As nearly two decades passed without a call from the Hockey Hall of Fame, former Buffalo Sabres goalie Tom Barrasso grew to accept one would likely never come.
He felt at peace with his career – both the good and the bad. He played 19 years, won the Stanley Cup twice and enjoyed a remarkable rookie season in 1983-84, winning the Vezina and Calder trophies as an 18-year-old who jumped from high school hockey to the NHL.
Barrasso, who had been eligible for the Hall of Fame since 2006, wasn’t concerned about the honor. He had moved on. So when the selection committee called Wednesday to inform him of his election, he wasn’t around to accept it.
“I was definitely not waiting by the phone,” said Barrasso, who will be inducted in November with center Pierre Turgeon, another former Sabres star. “In fact, they had a hard time getting a hold of me even after they made the decision.”
Leading up to Wednesday’s vote, there was a groundswell of support for former Sabres star Alexander Mogilny, the first player to defect from the then Soviet Union in 1989.

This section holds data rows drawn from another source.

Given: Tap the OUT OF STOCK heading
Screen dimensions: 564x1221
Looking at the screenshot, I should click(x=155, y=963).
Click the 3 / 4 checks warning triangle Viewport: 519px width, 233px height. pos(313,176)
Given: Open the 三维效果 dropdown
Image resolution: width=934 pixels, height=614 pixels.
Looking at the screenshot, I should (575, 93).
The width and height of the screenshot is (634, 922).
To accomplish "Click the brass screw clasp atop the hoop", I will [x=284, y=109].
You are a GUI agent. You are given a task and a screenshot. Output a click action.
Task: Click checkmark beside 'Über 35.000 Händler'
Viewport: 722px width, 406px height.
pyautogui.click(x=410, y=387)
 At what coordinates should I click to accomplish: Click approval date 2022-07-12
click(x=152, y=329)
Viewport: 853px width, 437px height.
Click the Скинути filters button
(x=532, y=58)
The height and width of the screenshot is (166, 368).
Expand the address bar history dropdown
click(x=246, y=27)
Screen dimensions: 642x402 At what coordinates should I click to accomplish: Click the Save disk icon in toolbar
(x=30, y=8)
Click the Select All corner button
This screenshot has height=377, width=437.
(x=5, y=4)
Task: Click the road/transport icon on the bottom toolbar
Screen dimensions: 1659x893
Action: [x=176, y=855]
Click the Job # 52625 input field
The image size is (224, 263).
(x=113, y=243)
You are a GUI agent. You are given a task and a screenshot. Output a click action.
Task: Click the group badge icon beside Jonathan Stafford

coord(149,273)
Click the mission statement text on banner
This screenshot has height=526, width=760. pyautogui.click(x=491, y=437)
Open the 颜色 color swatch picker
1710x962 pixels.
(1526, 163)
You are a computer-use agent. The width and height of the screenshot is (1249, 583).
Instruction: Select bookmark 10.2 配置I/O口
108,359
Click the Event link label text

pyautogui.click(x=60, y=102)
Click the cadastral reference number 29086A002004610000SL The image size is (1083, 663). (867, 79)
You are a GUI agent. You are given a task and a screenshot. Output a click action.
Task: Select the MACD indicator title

In addition to being a trailblazer, the electrifying Russian winger scored a franchise-record 76 goals for the Sabres in 1992-93. He registered 473 goals and 1,032 points in 990 games over 16 seasons. He also won the Cup with the New Jersey Devils in 2000.
But the committee passed over Mogilny for the 15th year.
There had been little talk of old teammates Barrasso and Turgeon, who compiled 515 goals and 1,327 points in 1,294 games over 19 seasons, finally getting their due.
“If you look at the selection of the committee, there are a number of people they’re looking at and there are a lot of great players that had great careers,” Turgeon, the first overall pick by Buffalo in 1987, said on a conference call. “So it’s got to be tough for them to decide. For me, it’s just a privilege to be a part of this. I was blessed to do something I love for many years, and I get on that ice still and I still love the game.”
The Hall of Fame’s 18-member selection committee also chose goalies Henrik Lundqvist and Mike Vernon and Team Canada women’s star Caroline Ouellette. In the builder’s category, former coach Ken Hitchcock and late general manager Pierre Lacroix are also part of the class of 2023.
Barrasso played five full seasons with the Sabres after former GM Scotty Bowman drafted him fifth overall out of Acton-Boxborough High School in Massachusetts.
While Barrasso backstopped the Pittsburgh Penguins to two championships and had other terrific seasons, nothing, at least individually, can top his rookie year.
“It was an amazing year as an 18-year-old turning 19, and I never achieved that level of success again in my career,” he said.
Barrasso took the NHL by storm, registering a 26-12-3 record with a 2.84 goals-against average and an .894 save percentage, a high number for the time.
“What made it work was it was an Olympic year,” he said. “I tried out for the ‘84 Olympic team and made the team and trained with them through August leading into NHL training camps, and that got me ready. It really gave me a good head start on a pro camp at that point.”
Barrasso also credits Bowman for giving a neophyte an opportunity to share the net with veteran goalie Bob Sauve.
“(He) took a lot of heat selecting an American goalie with the fifth pick overall,” said Barrasso, who won 369 games. “I think he felt he had nothing to lose and let me play. And as time went along, it just worked. And I had a great partner in Bob Sauve. …
“I was set up for it through the Olympic training camp and that gave me the confidence to know I was ready. But at the end of the day, fear was a great driving factor. I wanted to succeed so bad and not go to the American League, and that just drove me every day to work and be good in practice and get myself prepared for games.”
Barrasso said receiving the call Wednesday “just validates the idea that I’ve had in my head this whole time, that I’ll write down my accomplishments and I’ll stand by them.”